L'hébétude
La nature n’a pas fait d’esclave ou de roi, elle a fait l’homme. À coups de soumissions et d’ulcères au cerveau, de béni-oui-oui et de ronds de jambes, l’économie a fait de l’homme un laquais. À force de vers dans la pomme, de spécialistes, de septicémies, de banquiers, le capital a fait de l’homme un esclave. Les plantes, les papillons, les petits mammifères, les asticots, les florifères des cimetières sont l’expression de la vie. De l’ornithorynque à l’hippopotame, du vin des mots au pain des jours, de la truite au moteur, tout se mélange d’une lettre à l’autre. L’écriture est une macédoine, un amas de voyelles, un pâté chinois, une salade de fruits, un abécédaire. Le fouillis des ordures laisse voir la vie des habitants. Tout au contraire, les sacs noirs aux attaches en plastique ne laissent rien filtrer.
Les collines sont des pubis de verdure où les oiseaux picorent. Il y a de tout dans le monde, du plus petit rien à l’immense paysage, des couches-culottes aux pleurs des bébés, des chiens léchant la merde à la poussière des tapis, du papotage des femmes aux chats blancs qui miaulent, de la goutte au ruisseau, de la lueur des lucioles aux deux-cents watts des lampadaires, des vers de terre aux galaxies, du zéro de conduite au chiffre d’or. Je ne décris pas, j’écris. Je contredis. J’évoque. Je vois la tête comme une flaque de boue, le ciel par les yeux d’une taupe. Je vois le monde comme la chair autour de l’os, le paysage comme un casse-tête ou un puzzle, la galaxie comme l’azote de l’air. Je vois la mer dans un ruisseau, la source dans une goutte de pluie. Je vois le corps comme le cœur pompant le sang, l’acupuncture des veines, la courte-pointe des nerfs, le tissu des neurones. La bouche, les lèvres, la langue, l’air des poumons, les cordes vocales aménagent la voix. Le dedans invente le dehors. L’homme est composé d’émois qu’il transforme en jardins, en livres, en paysages.
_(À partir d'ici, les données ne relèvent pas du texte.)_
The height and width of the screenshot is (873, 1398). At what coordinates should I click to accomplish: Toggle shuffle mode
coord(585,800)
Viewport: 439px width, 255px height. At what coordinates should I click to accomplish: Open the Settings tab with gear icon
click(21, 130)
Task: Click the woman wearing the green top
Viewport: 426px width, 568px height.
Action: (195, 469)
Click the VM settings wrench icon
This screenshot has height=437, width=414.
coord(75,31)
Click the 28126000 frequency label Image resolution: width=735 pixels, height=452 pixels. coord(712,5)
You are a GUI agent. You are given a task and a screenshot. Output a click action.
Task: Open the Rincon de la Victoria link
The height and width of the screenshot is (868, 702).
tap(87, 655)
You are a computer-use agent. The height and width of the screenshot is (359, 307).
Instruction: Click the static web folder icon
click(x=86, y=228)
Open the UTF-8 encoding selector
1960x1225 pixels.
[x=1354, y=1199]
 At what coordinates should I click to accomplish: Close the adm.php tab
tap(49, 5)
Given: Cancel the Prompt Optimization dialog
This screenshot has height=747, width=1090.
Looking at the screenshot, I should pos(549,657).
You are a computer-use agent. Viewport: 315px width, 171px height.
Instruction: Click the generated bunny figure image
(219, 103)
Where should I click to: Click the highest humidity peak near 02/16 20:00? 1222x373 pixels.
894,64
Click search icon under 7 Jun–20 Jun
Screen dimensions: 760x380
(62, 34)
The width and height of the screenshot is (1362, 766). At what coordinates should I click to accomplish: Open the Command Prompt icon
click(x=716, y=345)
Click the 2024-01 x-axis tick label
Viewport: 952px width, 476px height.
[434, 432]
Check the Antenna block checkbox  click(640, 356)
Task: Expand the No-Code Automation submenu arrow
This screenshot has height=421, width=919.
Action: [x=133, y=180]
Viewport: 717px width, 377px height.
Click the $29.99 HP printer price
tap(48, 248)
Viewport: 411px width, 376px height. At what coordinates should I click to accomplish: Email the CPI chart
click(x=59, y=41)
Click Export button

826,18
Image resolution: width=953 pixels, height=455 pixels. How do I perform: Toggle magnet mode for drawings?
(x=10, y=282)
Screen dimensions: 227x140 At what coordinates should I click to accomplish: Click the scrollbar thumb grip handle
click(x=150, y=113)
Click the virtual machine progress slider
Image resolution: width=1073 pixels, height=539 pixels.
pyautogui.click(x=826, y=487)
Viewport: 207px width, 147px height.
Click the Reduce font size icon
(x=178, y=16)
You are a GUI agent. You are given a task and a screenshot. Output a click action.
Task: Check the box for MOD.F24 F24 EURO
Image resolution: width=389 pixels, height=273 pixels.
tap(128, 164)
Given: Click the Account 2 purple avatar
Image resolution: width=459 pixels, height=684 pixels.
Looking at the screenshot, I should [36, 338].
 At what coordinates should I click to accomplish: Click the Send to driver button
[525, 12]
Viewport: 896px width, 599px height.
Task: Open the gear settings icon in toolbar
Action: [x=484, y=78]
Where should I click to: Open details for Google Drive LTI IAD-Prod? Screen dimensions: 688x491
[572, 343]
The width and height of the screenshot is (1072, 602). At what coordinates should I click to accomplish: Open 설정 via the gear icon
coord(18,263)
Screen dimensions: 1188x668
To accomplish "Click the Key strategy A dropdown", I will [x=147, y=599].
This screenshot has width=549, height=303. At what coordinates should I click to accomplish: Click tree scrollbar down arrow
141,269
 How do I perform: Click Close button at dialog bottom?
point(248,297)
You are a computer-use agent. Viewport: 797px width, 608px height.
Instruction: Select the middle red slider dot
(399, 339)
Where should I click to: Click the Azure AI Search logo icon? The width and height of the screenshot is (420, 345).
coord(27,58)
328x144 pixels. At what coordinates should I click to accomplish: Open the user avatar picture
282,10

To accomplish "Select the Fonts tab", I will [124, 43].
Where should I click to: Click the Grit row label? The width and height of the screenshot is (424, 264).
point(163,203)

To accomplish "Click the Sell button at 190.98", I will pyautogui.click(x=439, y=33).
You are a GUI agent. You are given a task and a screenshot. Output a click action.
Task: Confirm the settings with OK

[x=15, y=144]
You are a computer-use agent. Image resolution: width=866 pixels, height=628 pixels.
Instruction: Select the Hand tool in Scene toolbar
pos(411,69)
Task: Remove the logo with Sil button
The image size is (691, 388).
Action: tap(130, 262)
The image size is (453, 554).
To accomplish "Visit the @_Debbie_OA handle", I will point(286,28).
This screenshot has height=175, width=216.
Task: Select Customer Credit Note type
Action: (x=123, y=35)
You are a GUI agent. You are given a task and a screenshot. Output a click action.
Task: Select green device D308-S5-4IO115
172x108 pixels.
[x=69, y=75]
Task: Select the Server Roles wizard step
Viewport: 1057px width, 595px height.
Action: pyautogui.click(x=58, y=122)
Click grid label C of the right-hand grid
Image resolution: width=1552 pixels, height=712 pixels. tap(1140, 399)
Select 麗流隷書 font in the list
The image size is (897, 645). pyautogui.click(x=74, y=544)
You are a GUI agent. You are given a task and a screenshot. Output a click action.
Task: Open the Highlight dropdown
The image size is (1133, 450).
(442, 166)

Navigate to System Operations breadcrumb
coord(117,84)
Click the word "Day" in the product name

Il y a de tout dans le monde, des oiseaux, des roseaux, des ruisseaux, de l’au-delà, de l’eau. Le mouvement des papillons, le goût des papilles, les élytres des insectes, la prière des arbres, la tessiture des voix forment la structure de l’âme. Il y a de tout dans le monde, des sacs pleins d’argent aux poches pleines de sperme, de l’amertume du café à la douceur du miel, de la semence aux plantes, de la fleur au pollen, du sel de mer au sucre des vergers. Il y a de tout dans une ruelle, des vomissures, des éclaboussures, des crottes de chien, de l’urine de chat, de la pisse de pissenlit, des pisse-vinaigres, des pisse-froids. Il y a un mot pour chaque chose, un dieu pour chaque outil, une clef pour chaque porte, un nom d’arbre pour chaque famille de feuilles, un prénom pour chaque fleur, capucine, jasmine, marguerite, jacinthe, marie-jeanne, des lettres pour chacun, des o pour l’œil et les oreilles, des u pour les tubas et les tutus, la laitue et les esperluettes. J’habite la banlieue de l’âme. J’y monte l’escalier de soi-même à moi-même.
J’aurai toujours 5 ans, 10 ans, 60 ans. Je marchais, je marche, je marcherai comme un chien à trois pattes, les pieds dans les plats, la tige dans les plants, les mitaines pas de pouce, la chair de poule. Les hommes souffrent comme les enfants qui pleurent. Le sel de la nuit assaisonne la plaie. La pluie murmure dans les jardins mouillés. Il faut en finir avec la nostalgie. Il faudrait que l’intelligence de l’homme croise l’intelligence de l’orme, la sociologie arboricole, la psychologie des racines, la géographie des plantes.
Gourmands comme un ours, j’aime les framboises, les fraises, les myrtilles, la chair pommelée des fruits, le bleu des bleuets. J’aime les ronces, les fougères, les orties, l’odeur des sentiments et de l’espoir. L’homme est un trait d’union entre les choses, une virgule entre les mots, une phrase dans le hamac des parenthèses, une poubelle débordant de verbes et d’épluchures. On est au temps de l’hébétude. La pandémie nous confine à la peur. On cherche un antidote pour un nouveau virus.